■ **Source information**:
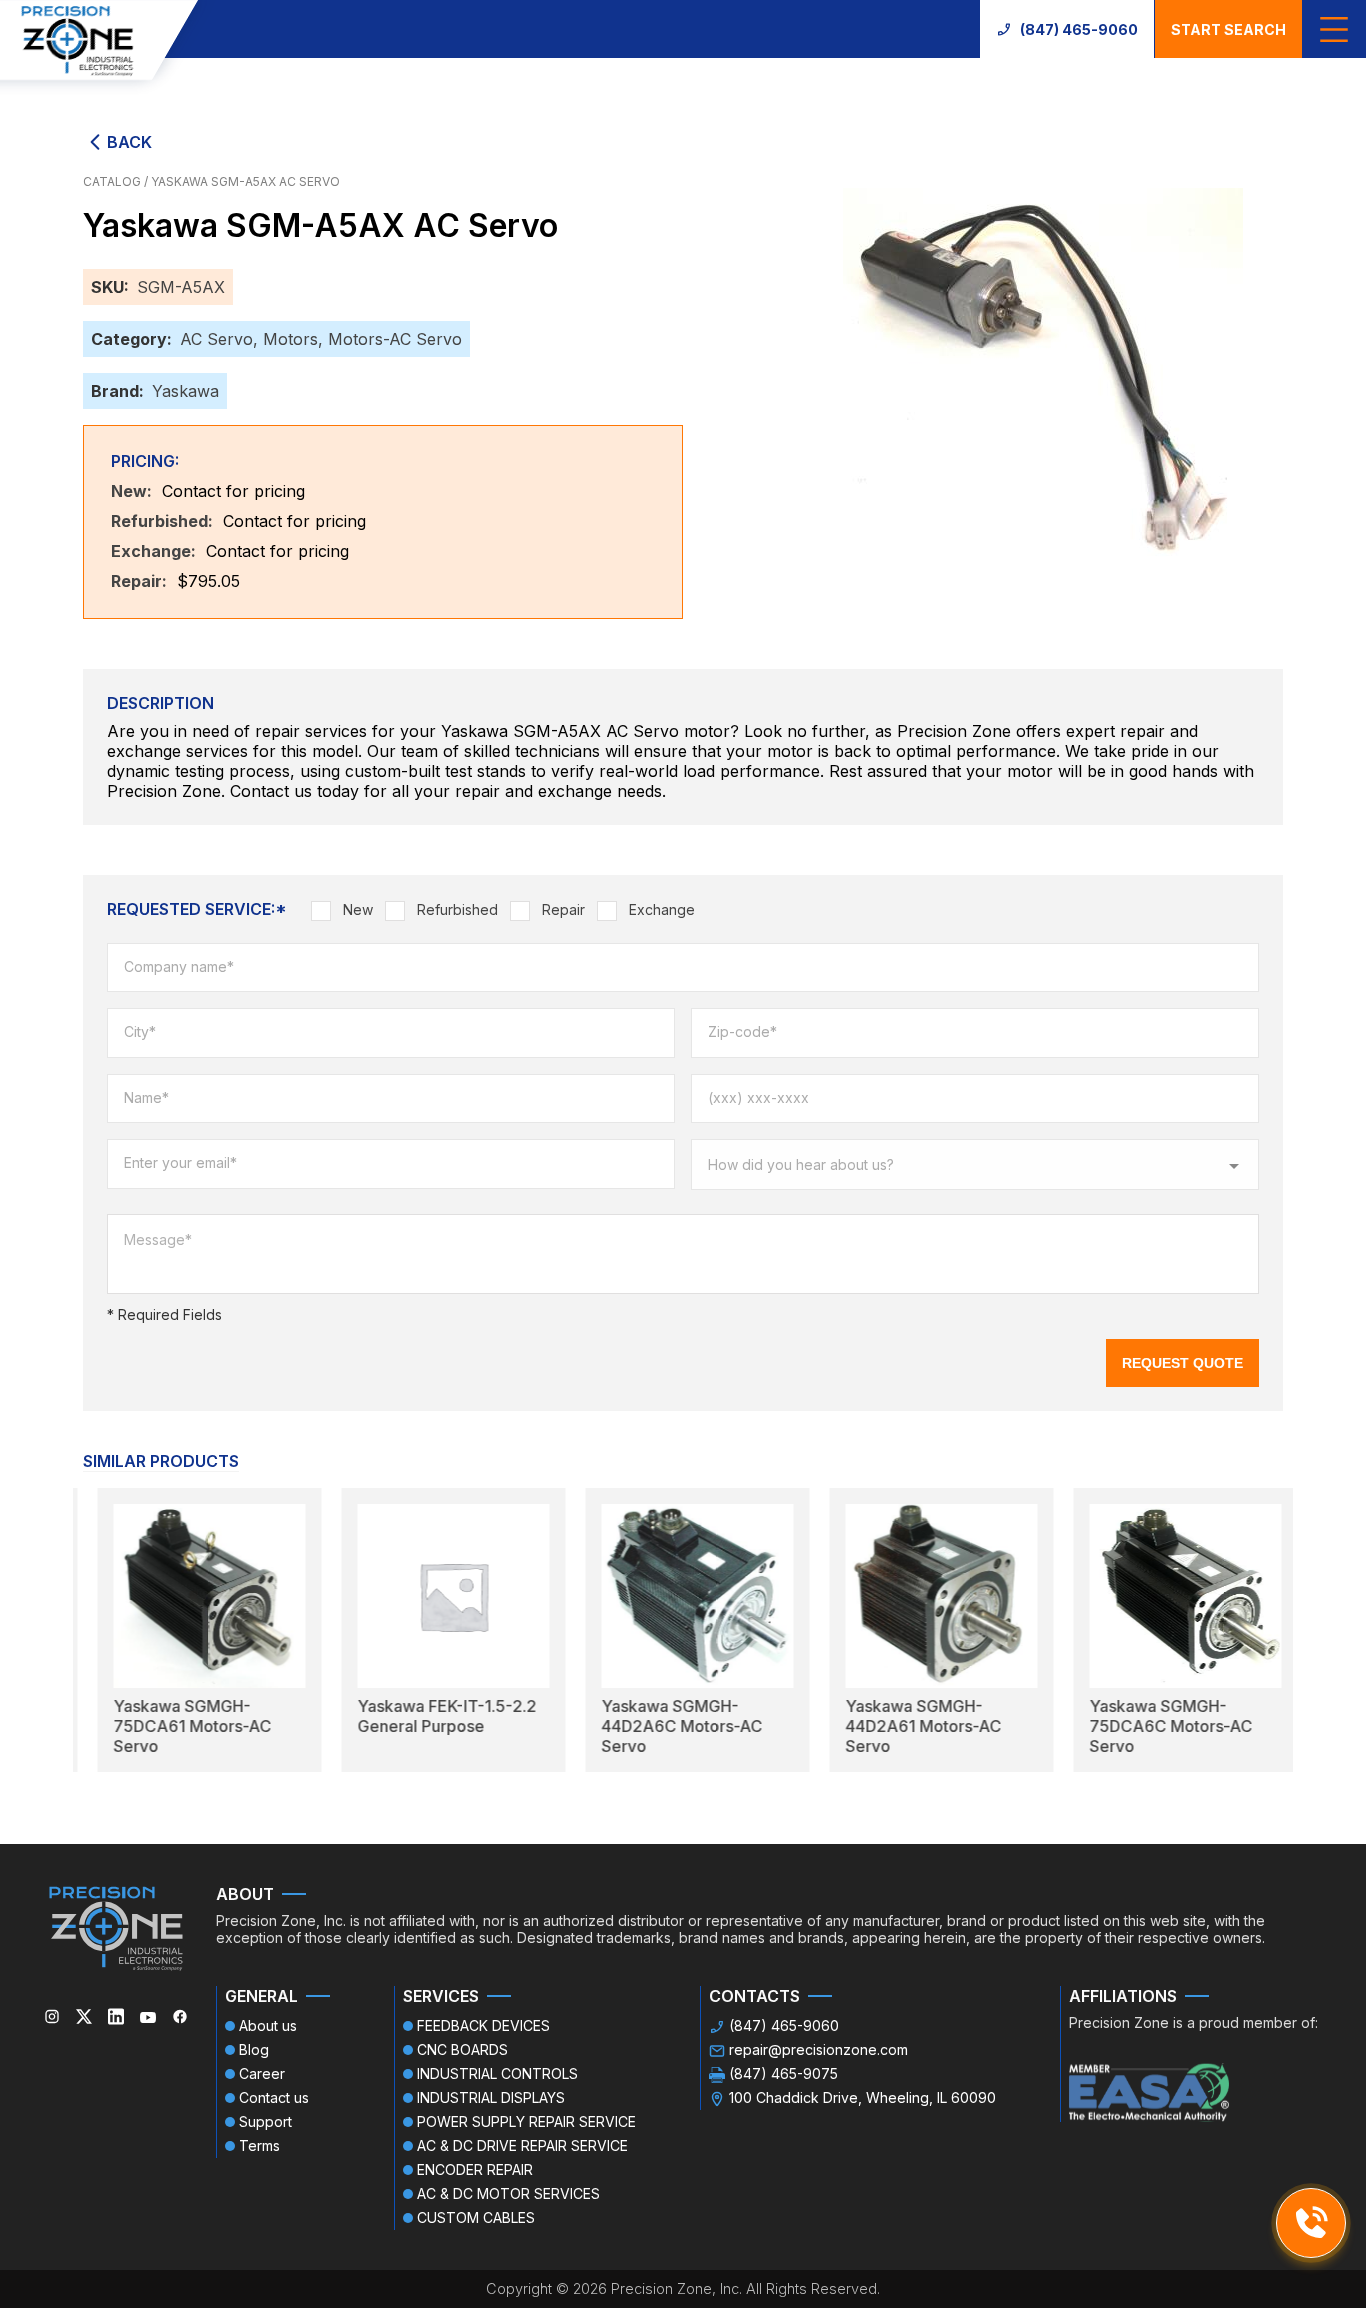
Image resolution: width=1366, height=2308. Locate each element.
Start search (1228, 29)
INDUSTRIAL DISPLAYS (491, 2097)
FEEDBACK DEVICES (483, 2025)
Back (129, 142)
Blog (254, 2049)
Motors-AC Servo (395, 339)
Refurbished (457, 909)
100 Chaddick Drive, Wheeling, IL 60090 (862, 2097)
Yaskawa (185, 391)
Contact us (274, 2097)
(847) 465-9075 (783, 2073)
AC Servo (216, 339)
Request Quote (1182, 1363)
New (358, 909)
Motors (290, 339)
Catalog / (117, 181)
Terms (259, 2145)
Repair (563, 909)
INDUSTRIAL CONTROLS (497, 2073)
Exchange (662, 909)
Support (265, 2121)
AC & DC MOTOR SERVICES (508, 2193)
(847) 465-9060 (1079, 29)
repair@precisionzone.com (818, 2049)
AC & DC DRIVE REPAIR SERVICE (522, 2145)
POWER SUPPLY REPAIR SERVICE (526, 2121)
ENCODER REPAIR (475, 2169)
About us (268, 2025)
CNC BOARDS (462, 2049)
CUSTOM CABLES (476, 2217)
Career (262, 2073)
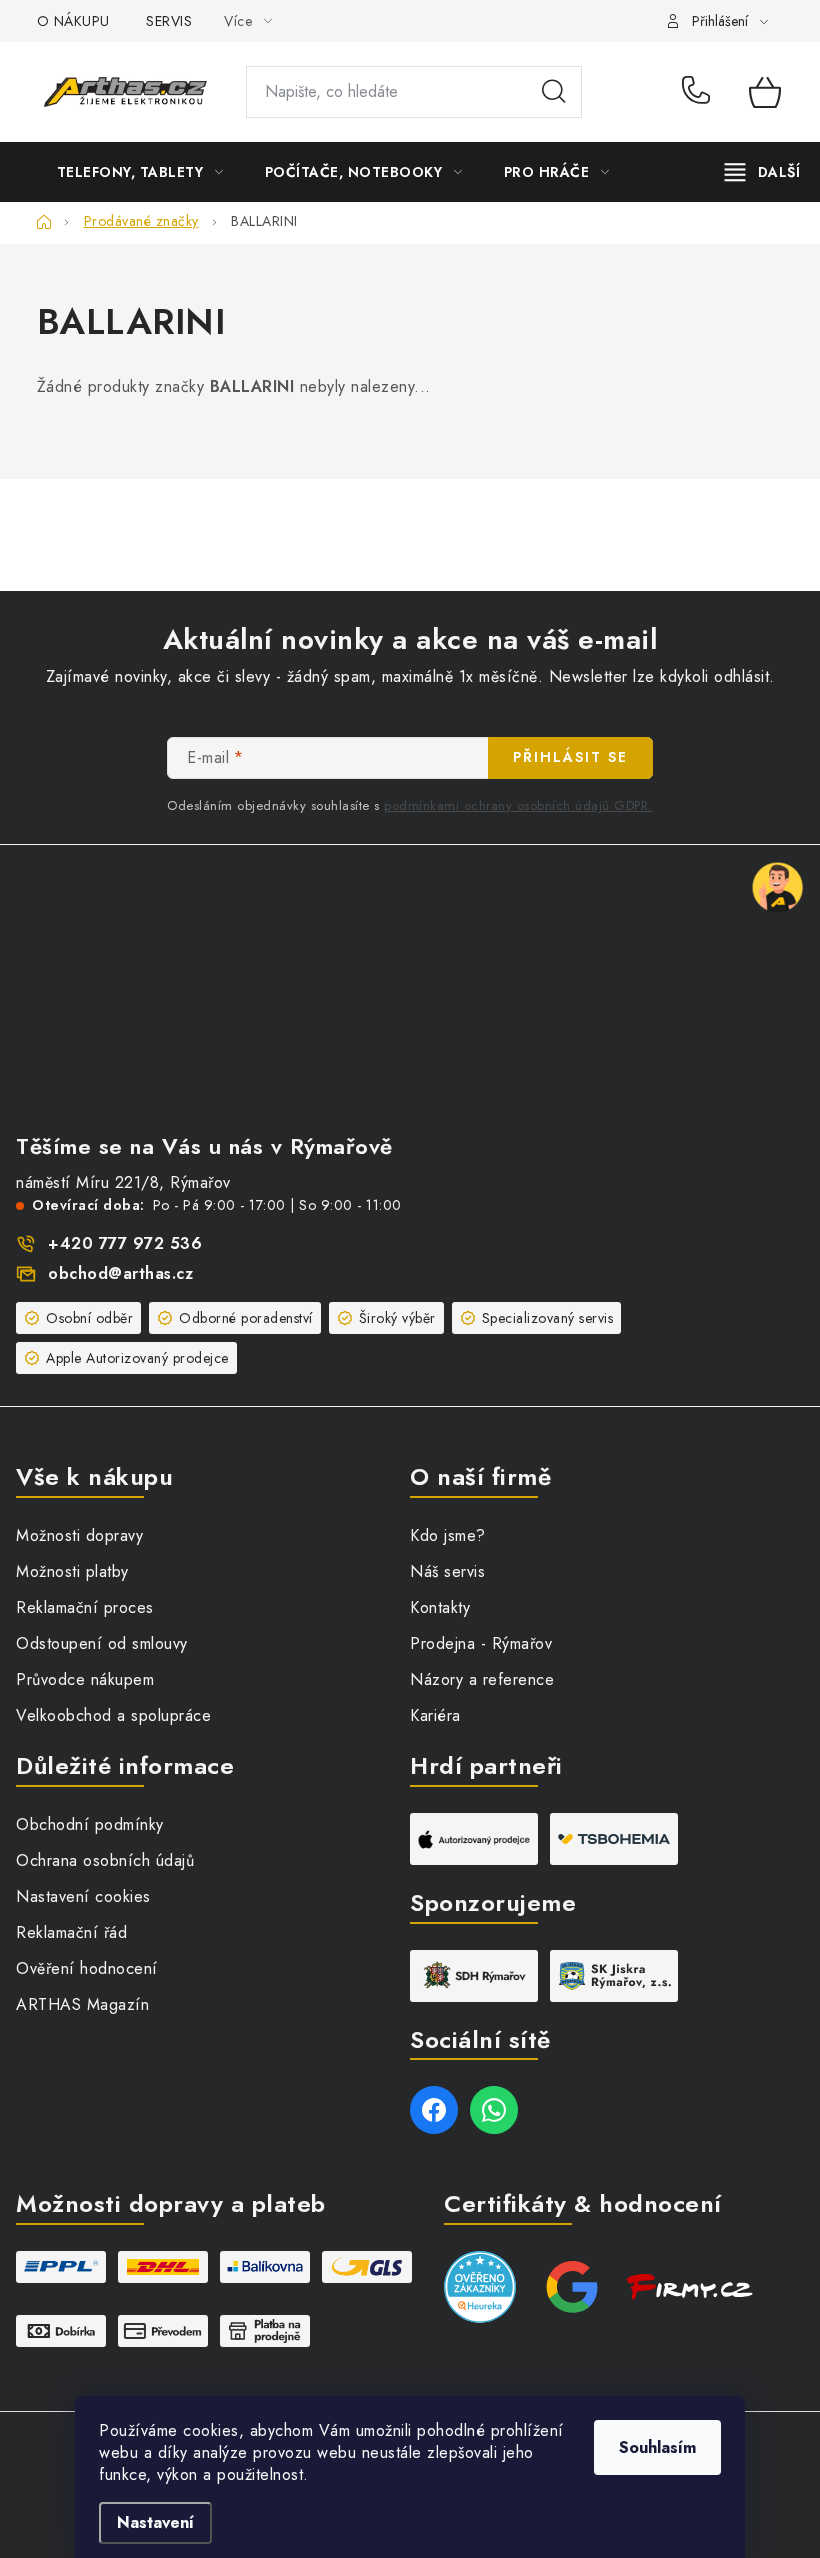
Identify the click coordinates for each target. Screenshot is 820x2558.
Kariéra (435, 1715)
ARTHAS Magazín (82, 2004)
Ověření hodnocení (87, 1968)
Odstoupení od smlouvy (102, 1643)
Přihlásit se (570, 757)
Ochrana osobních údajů (105, 1860)
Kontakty (440, 1607)
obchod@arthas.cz (120, 1273)
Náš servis (447, 1571)
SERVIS (169, 21)
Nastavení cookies (83, 1896)
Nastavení (155, 2522)
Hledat (554, 92)
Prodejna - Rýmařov (481, 1643)
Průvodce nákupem (85, 1679)
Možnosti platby (72, 1571)
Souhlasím (657, 2447)
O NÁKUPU (73, 21)
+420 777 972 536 (700, 92)
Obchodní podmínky (90, 1824)
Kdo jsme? (448, 1535)
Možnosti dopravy (79, 1535)
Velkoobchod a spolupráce (113, 1715)
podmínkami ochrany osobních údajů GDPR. (518, 805)
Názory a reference (482, 1679)
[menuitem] (140, 172)
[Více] (762, 172)
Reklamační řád (71, 1932)
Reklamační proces (85, 1607)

■ **Problem requirements**:
Repeat the records above word for word. Pictures stay out of the copy.

■ **Completed task**:
Image resolution: width=1366, height=2308. Locate each element.
Start search (1228, 29)
INDUSTRIAL DISPLAYS (491, 2097)
FEEDBACK DEVICES (483, 2025)
Back (129, 142)
Blog (254, 2049)
Motors-AC Servo (395, 339)
Refurbished (457, 909)
100 Chaddick Drive, Wheeling, IL 60090 (862, 2097)
Yaskawa (185, 391)
Contact us (274, 2097)
(847) 465-9075 (783, 2073)
AC Servo (216, 339)
Request Quote (1182, 1363)
New (358, 909)
Motors (290, 339)
Catalog / (117, 181)
Terms (259, 2145)
Repair (563, 909)
INDUSTRIAL CONTROLS (497, 2073)
Exchange (662, 909)
Support (265, 2121)
AC & DC MOTOR SERVICES (508, 2193)
(847) 465-9060 (1079, 29)
repair@precisionzone.com (818, 2049)
AC & DC DRIVE REPAIR SERVICE (522, 2145)
POWER SUPPLY REPAIR SERVICE (526, 2121)
ENCODER REPAIR (475, 2169)
About us (268, 2025)
CNC BOARDS (462, 2049)
CUSTOM CABLES (476, 2217)
Career (262, 2073)
Identify the click coordinates for each target. Screenshot is 820x2558.
Kariéra (435, 1715)
ARTHAS Magazín (82, 2004)
Ověření hodnocení (87, 1968)
Odstoupení od smlouvy (102, 1643)
Přihlásit se (570, 757)
Ochrana osobních údajů (105, 1860)
Kontakty (440, 1607)
obchod@arthas.cz (120, 1273)
Náš servis (447, 1571)
SERVIS (169, 21)
Nastavení cookies (83, 1896)
Nastavení (155, 2522)
Hledat (554, 92)
Prodejna - Rýmařov (481, 1643)
Průvodce nákupem (85, 1679)
Možnosti platby (72, 1571)
Souhlasím (657, 2447)
O NÁKUPU (73, 21)
+420 777 972 536 (700, 92)
Obchodní podmínky (90, 1824)
Kdo jsme? (448, 1535)
Možnosti dopravy (79, 1535)
Velkoobchod a spolupráce (113, 1715)
podmínkami ochrany osobních údajů GDPR. (518, 805)
Názory a reference (482, 1679)
[menuitem] (140, 172)
[Více] (762, 172)
Reklamační řád (71, 1932)
Reklamační proces (85, 1607)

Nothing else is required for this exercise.